▶ [WHAT THIS TASK INVOLVES]: Reproduce the lines from the one containing "1369x770 pixels." to the one containing "(x=25, y=281)", both included, and leave out the pictures. Multiply every coordinate in the answers by 1.25 and round to whole numbers, with halves rounded up, but keep the numbers in the requests unchanged.

▶ [EXERCISE INPUTS]:
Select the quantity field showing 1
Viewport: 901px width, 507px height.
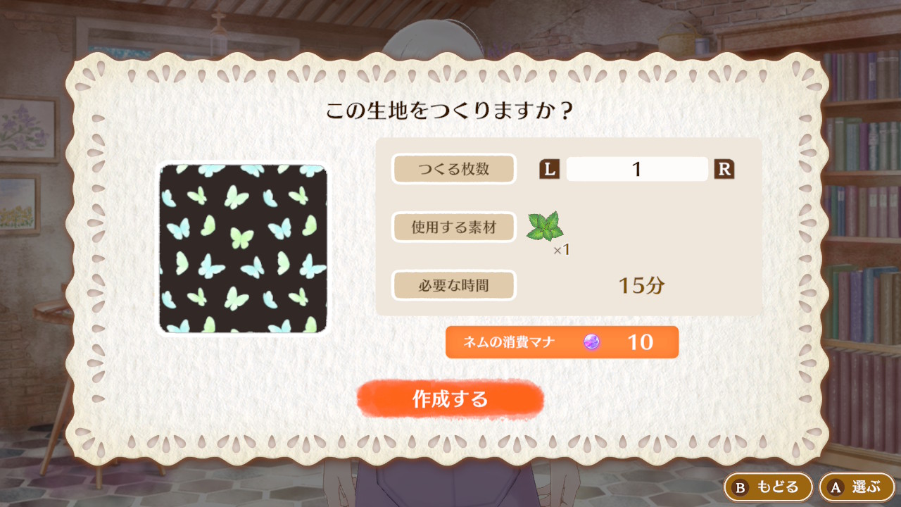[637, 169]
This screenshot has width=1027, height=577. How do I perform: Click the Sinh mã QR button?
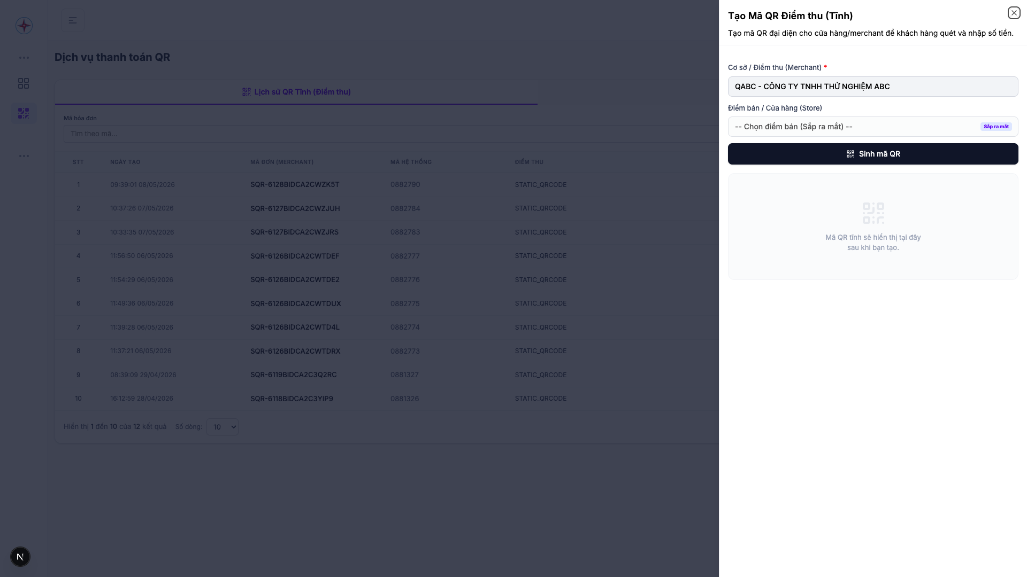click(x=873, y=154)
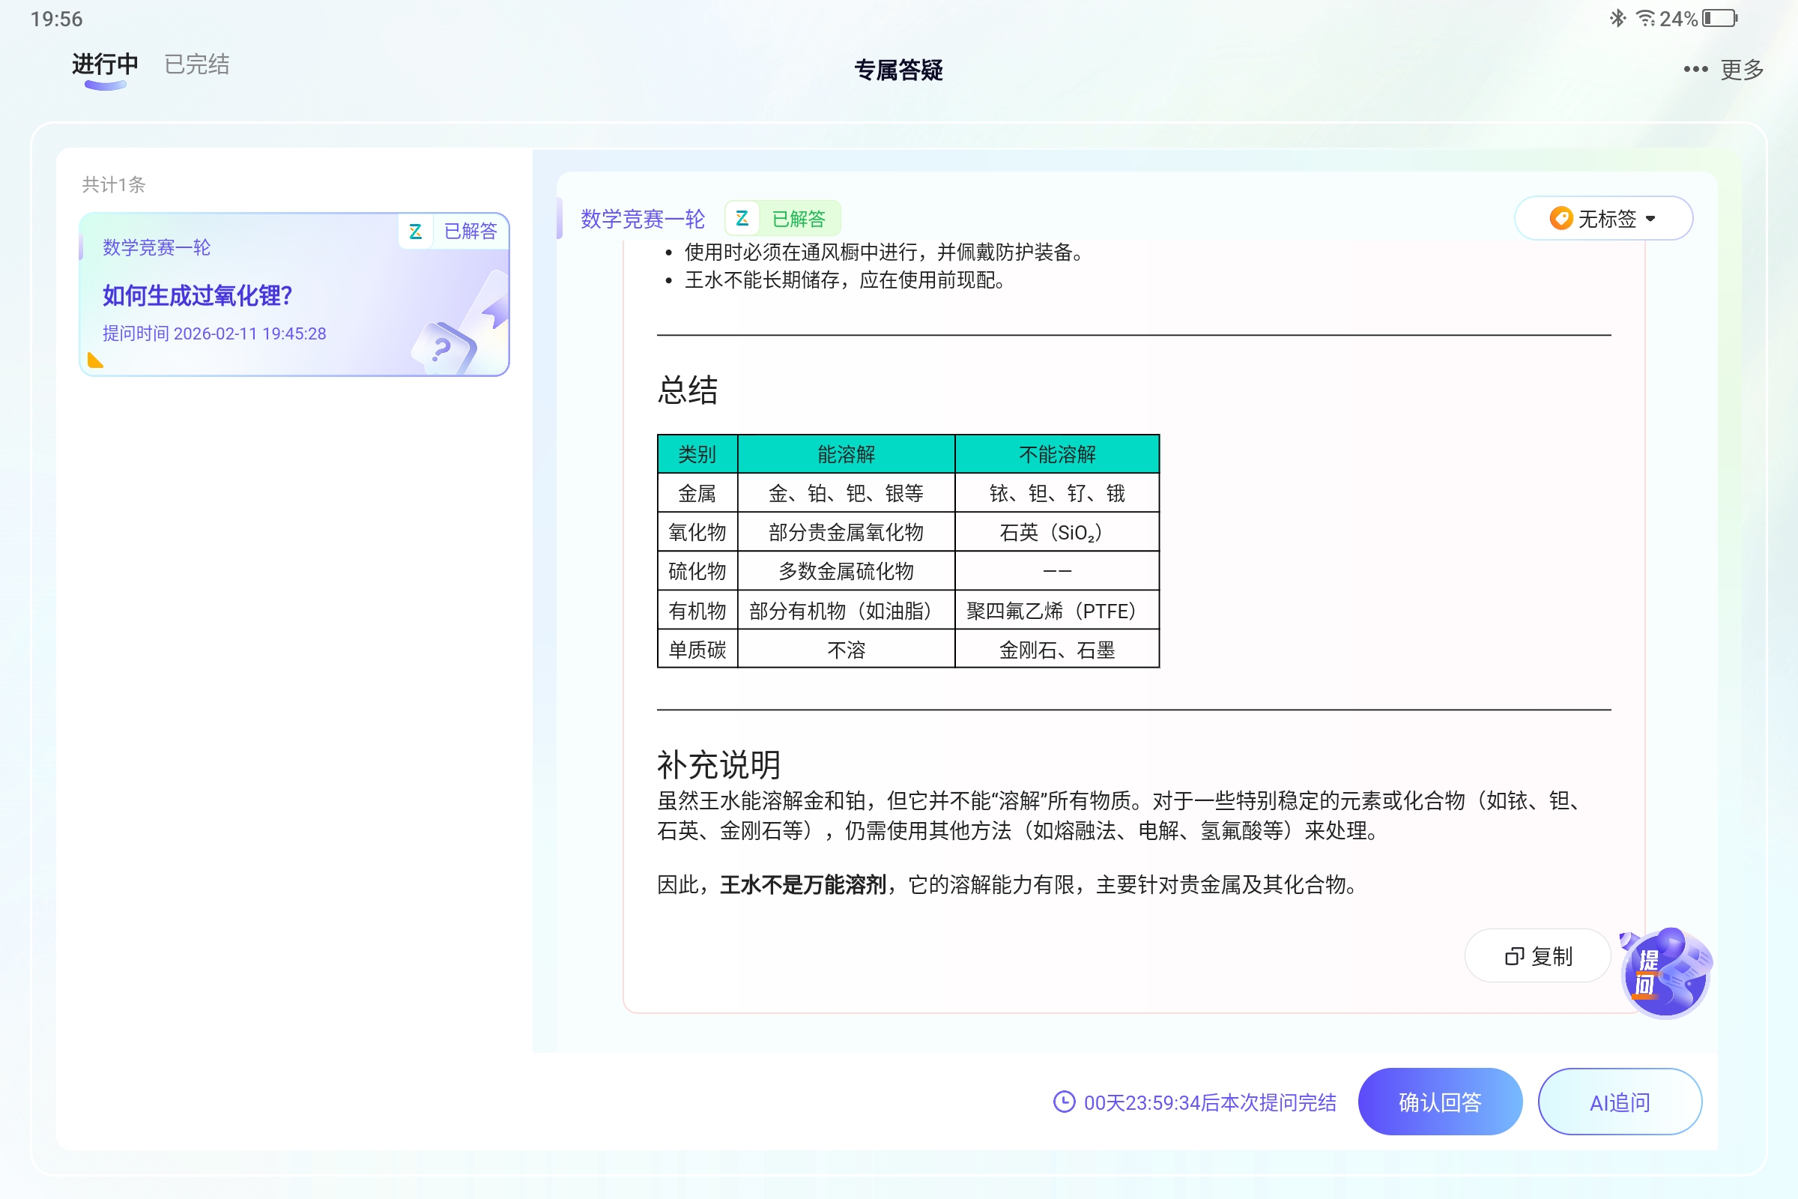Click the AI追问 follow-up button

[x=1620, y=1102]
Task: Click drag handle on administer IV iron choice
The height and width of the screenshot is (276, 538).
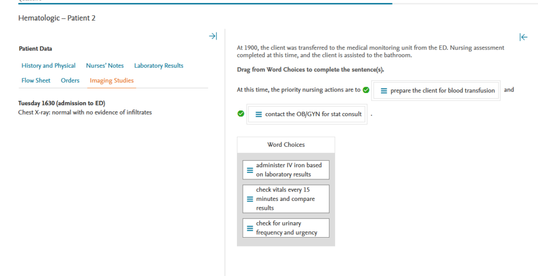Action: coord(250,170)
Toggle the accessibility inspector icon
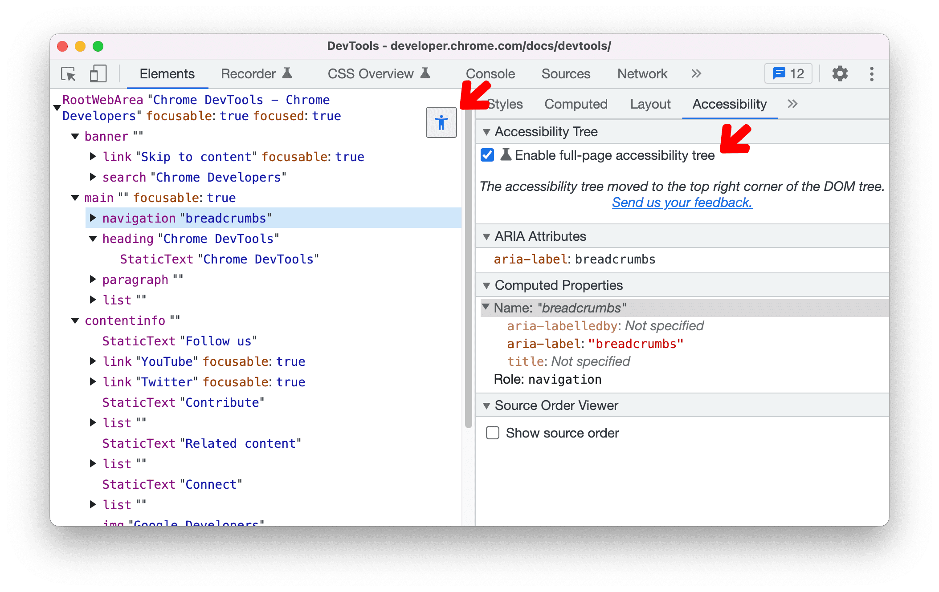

---

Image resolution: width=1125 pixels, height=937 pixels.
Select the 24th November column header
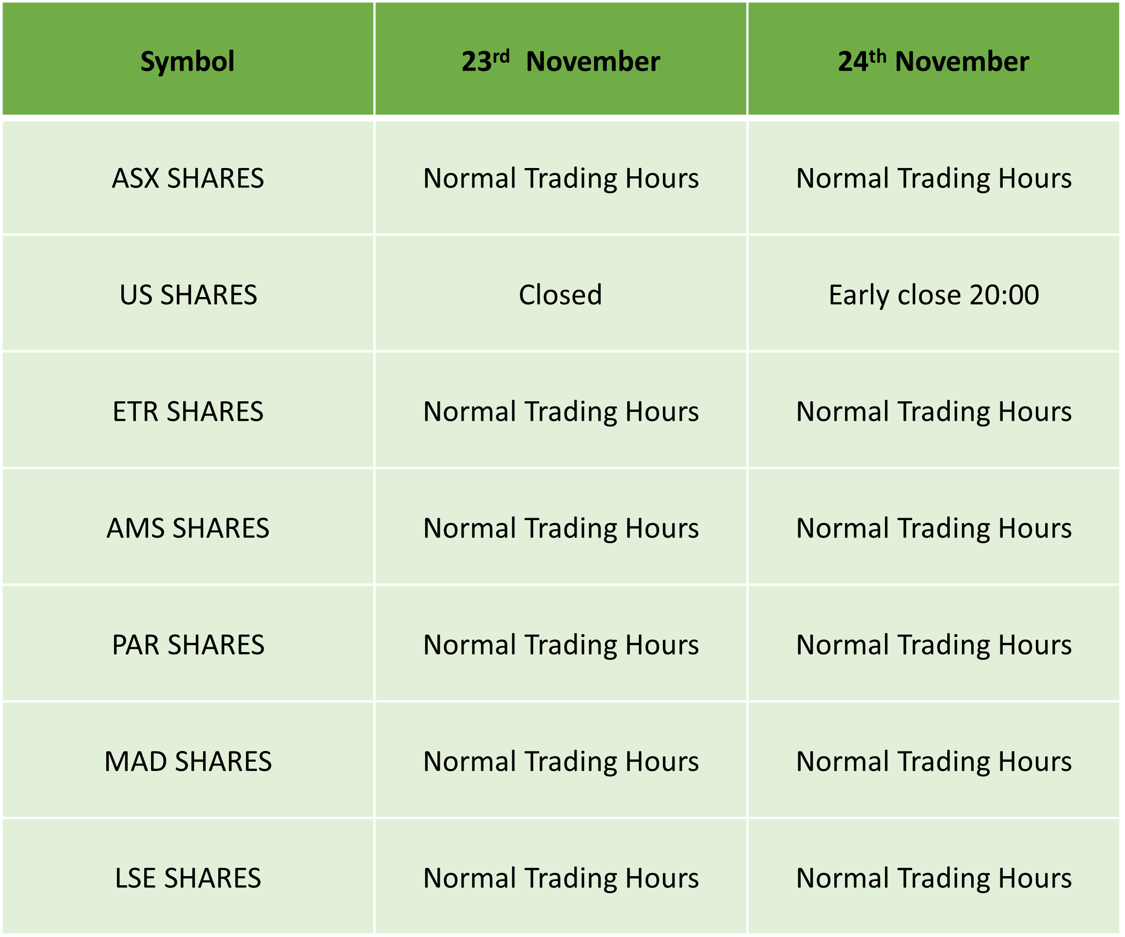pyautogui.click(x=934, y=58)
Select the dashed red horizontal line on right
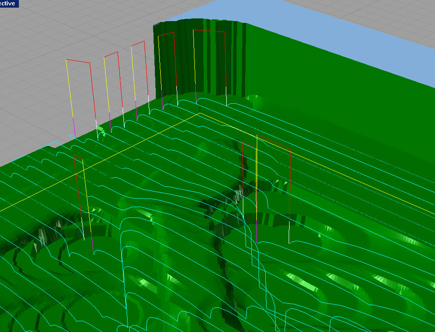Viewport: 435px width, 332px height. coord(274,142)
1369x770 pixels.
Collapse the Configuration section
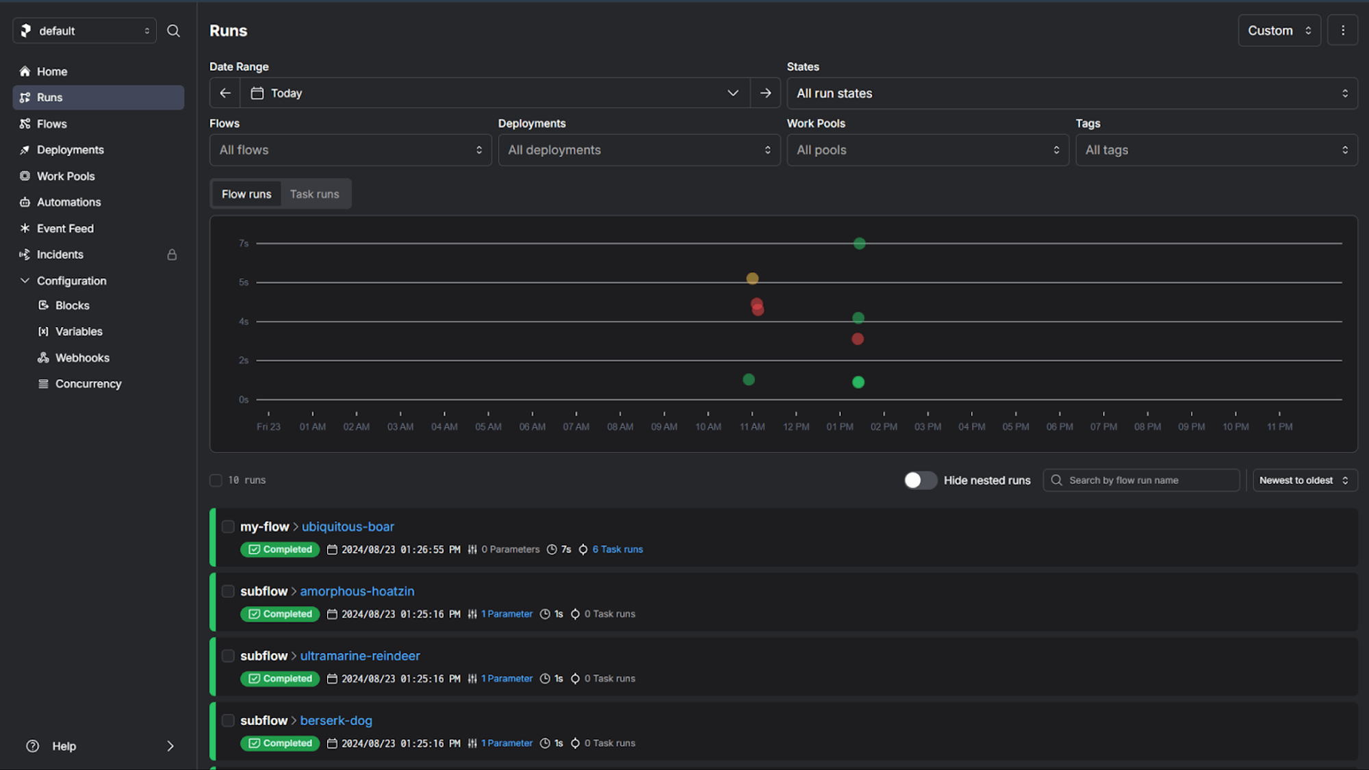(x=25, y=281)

==

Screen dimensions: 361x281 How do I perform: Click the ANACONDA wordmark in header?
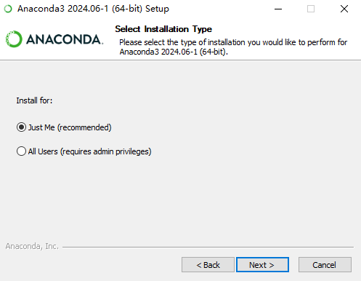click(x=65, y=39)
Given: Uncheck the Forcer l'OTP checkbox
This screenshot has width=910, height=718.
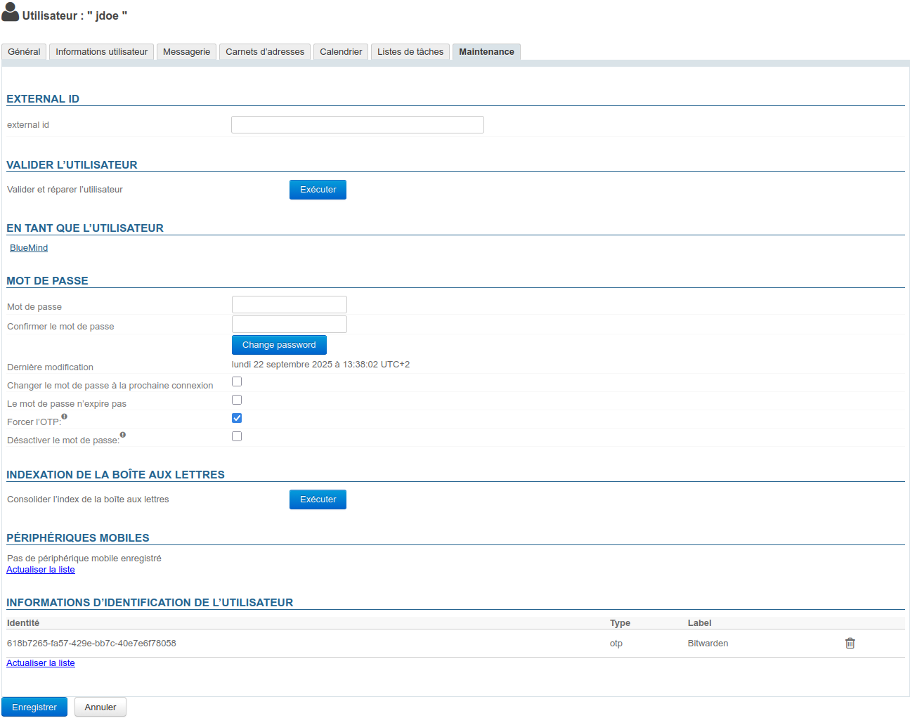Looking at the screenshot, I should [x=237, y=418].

▶ [ANSWER FOR THIS EXERCISE]:
1369x770 pixels.
Collapse the Configuration section
(x=31, y=351)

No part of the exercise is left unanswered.